The Ethics Center at Cincinnati Children’s is dedicated to collaborating with patients and families. There are currently three family representatives on the Ethics Committee. Patients and families may also request ethics consultations. This service may be helpful to you if you are uncertain about what is the ethically right thing to do or if there is disagreement about what is ethically right. Patients and families might, for example, have questions about whether it is appropriate to consider an order not to perform cardiopulmonary resuscitation (CPR) or discontinue medically provided nutrition or hydration.
“Particularly in an institution like Cincinnati Children’s, where so many of the children have rare and complex conditions, there are ethical considerations in many of the decisions doctors and families must make,” says Ethics Center director Armand Antommaria, MD, PhD. He points to left ventricular assist devices and bio repositories as just two areas where rapid advances have raised important ethical questions.

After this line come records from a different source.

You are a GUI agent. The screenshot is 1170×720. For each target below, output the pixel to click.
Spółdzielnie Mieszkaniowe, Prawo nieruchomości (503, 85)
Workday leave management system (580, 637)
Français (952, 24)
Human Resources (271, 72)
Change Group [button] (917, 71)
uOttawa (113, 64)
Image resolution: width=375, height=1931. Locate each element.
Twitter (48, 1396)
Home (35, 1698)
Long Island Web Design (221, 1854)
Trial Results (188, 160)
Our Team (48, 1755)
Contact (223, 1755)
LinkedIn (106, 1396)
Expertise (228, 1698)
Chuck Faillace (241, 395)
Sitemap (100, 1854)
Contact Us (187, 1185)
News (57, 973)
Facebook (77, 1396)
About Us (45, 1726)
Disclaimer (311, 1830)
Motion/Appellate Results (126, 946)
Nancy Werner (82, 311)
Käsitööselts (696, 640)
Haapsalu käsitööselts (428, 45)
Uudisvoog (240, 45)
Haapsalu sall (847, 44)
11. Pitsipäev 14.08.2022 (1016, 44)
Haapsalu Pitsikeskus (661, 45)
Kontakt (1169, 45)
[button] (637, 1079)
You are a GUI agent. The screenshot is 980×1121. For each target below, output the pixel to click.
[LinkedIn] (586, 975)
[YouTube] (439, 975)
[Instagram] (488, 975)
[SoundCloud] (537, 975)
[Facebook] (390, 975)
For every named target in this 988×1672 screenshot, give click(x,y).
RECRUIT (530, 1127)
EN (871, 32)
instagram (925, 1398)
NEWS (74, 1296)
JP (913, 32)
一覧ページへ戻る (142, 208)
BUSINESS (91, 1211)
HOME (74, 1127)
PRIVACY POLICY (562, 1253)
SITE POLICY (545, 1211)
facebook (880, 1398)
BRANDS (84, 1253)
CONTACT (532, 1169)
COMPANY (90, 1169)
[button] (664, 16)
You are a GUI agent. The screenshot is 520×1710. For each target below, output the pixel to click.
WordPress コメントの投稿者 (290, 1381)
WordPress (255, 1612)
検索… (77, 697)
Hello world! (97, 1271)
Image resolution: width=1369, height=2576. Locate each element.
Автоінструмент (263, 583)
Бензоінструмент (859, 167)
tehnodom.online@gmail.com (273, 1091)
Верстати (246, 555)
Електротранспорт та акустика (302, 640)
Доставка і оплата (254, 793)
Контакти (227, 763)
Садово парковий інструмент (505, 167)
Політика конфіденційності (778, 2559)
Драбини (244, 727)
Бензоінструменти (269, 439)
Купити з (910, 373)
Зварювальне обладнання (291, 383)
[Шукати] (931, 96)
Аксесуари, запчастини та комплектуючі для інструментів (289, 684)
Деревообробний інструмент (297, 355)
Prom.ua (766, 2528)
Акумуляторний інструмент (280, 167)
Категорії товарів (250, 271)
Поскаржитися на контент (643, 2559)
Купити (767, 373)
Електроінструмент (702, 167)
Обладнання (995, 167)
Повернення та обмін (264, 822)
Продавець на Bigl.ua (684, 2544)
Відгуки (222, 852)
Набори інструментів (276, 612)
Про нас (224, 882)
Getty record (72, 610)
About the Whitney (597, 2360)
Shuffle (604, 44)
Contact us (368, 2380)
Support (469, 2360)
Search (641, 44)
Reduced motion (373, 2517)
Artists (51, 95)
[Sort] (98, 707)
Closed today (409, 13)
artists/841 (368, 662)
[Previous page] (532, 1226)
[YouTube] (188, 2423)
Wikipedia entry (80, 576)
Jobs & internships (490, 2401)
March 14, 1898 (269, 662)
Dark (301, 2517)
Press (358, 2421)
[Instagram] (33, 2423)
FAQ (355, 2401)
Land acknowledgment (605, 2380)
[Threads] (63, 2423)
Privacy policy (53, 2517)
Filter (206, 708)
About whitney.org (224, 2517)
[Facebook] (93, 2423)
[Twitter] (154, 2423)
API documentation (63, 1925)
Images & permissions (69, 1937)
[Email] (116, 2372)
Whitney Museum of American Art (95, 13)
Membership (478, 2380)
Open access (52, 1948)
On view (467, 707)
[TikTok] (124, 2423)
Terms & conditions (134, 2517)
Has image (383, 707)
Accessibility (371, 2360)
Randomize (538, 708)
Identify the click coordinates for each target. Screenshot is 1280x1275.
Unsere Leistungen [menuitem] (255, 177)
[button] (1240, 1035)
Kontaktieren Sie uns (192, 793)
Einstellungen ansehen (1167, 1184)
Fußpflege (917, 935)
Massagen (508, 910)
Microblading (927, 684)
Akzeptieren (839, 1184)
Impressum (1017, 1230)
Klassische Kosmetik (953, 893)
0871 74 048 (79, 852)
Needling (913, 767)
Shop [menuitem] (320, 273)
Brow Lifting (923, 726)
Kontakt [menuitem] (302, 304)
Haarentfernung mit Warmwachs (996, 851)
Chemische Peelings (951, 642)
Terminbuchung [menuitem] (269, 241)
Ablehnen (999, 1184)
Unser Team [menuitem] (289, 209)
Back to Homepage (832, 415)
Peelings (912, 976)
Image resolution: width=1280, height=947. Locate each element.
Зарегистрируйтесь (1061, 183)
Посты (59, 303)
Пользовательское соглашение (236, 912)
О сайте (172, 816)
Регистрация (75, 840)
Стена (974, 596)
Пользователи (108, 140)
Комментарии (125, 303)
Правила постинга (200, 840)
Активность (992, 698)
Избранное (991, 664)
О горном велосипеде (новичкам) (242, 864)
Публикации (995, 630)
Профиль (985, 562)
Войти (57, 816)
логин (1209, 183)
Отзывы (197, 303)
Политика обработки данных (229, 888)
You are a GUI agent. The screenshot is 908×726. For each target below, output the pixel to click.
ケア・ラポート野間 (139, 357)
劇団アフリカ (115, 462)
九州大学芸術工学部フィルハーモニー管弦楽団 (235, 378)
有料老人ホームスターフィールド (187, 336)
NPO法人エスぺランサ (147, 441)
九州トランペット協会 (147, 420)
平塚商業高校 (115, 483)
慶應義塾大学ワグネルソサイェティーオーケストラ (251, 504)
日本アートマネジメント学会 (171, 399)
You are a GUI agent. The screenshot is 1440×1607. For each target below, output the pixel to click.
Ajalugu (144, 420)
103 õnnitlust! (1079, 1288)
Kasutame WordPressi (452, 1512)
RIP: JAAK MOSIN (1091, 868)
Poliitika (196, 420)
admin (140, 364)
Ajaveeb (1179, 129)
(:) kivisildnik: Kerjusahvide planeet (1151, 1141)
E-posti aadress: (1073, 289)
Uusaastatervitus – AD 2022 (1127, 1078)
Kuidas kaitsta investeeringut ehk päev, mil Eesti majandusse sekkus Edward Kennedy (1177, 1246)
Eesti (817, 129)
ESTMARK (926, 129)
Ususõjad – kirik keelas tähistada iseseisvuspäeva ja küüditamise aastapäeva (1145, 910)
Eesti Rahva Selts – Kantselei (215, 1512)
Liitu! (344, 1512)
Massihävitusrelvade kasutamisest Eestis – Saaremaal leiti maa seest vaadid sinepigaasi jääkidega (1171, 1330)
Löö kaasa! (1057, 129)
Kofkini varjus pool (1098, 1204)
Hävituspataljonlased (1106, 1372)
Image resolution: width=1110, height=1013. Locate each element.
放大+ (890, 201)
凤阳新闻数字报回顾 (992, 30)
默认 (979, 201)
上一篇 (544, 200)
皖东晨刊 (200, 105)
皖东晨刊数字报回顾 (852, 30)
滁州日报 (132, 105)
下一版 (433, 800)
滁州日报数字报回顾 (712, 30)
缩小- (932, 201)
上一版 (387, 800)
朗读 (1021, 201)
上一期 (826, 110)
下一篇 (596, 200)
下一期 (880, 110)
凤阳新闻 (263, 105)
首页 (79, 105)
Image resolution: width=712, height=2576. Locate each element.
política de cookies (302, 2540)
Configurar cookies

Ethics team members hope to help with those decisions.
What to Expect
In the initial telephone conversation, a consultant will gather basic information about you and your concern. The consultant will also clarify the urgency of the consultation. The consultant may direct you to another resource if it is more appropriate. The consultant will review the medical record and meet with the involved parties to gather additional information.
Our method is not to tell parties what to do, but to help them think through the relevant ethical issues. We may convene a group meeting to facilitate communication among the parties and develop a mutually acceptable plan. We will provide an ethical analysis of the dilemma or conflict and provide follow-up as appropriate.